Collectability of trade receivables is reviewed on an ongoing basis for impairment. An allowance for doubtful accounts is established when there is objective evidence that the Company will not be able to collect all amounts due according to the original terms of receivables. Receivables are written off only after management has exhausted all collection efforts.
An allowance for doubtful accounts has been provided based on specific identifiable customer accounts considered not deemed to be collectible. Management believes that all other trade receivables are fully collectible based upon the Company's history of collections.
Source: Item 21 — Financial Statements (FDD page 56)
What This Means (2025 FDD)
According to Focalpoint Coaching's 2025 Franchise Disclosure Document, the company uses a multi-faceted approach to determine the allowance for doubtful accounts regarding trade receivables. Invoices are typically due upon the execution of franchise or area representative agreements. Management actively monitors the credit quality of its accounts receivable by regularly reviewing an aging schedule of customer invoices. An invoice is considered past due if payment is not received within the contractually agreed-upon terms.
In addition to the aging of invoices, Focalpoint Coaching's management may also consider other qualitative factors to evaluate credit risk. These factors include the company's collection experience, prevailing economic conditions, and the specific financial conditions of its customers. This comprehensive review helps in assessing the likelihood of collecting outstanding amounts.

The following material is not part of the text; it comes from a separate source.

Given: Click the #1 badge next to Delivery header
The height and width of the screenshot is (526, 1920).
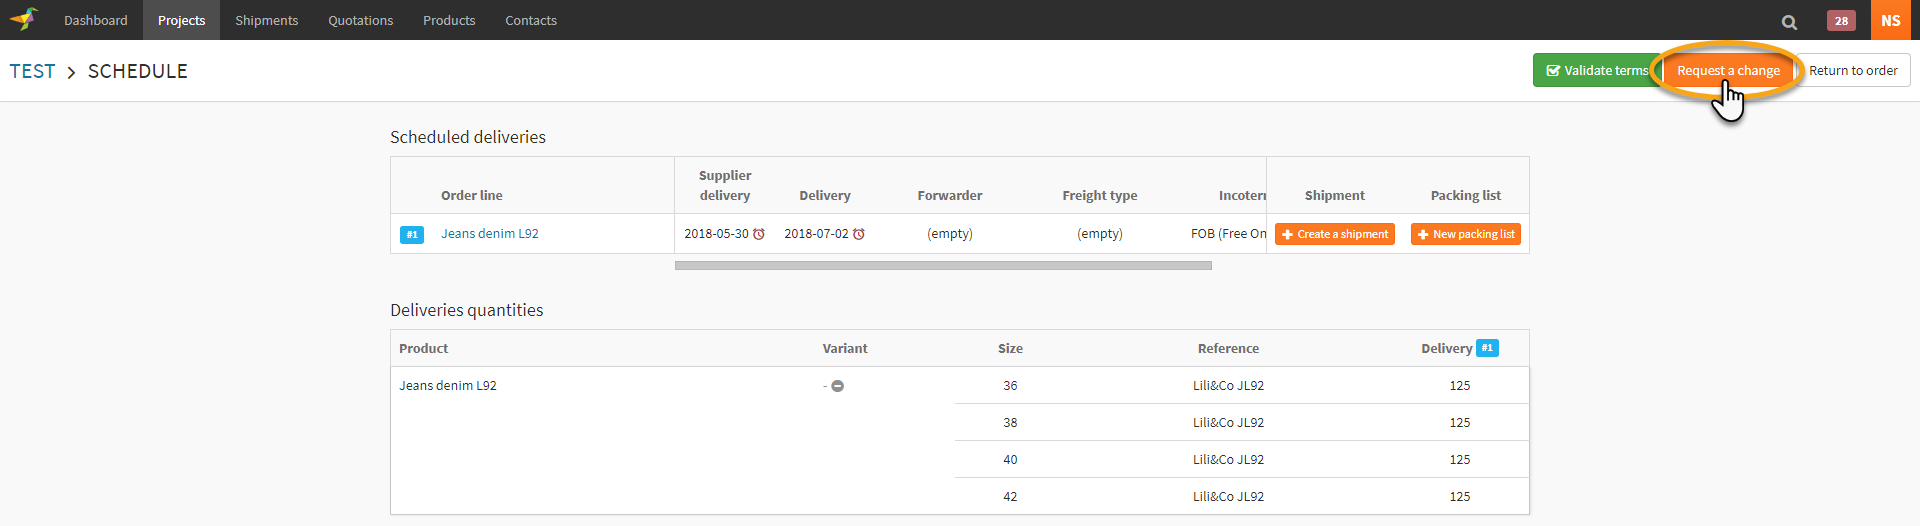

Focalpoint Coaching reviews the collectability of trade receivables on an ongoing basis to identify any impairment. An allowance for doubtful accounts is established when there is objective evidence suggesting that the company will not be able to collect all amounts due according to the original terms of the receivables. Receivables are only written off after management has exhausted all collection efforts. The allowance for doubtful accounts is based on specific, identifiable customer accounts that are considered not collectible. However, management believes that all other trade receivables are fully collectible based on the company's history of collections.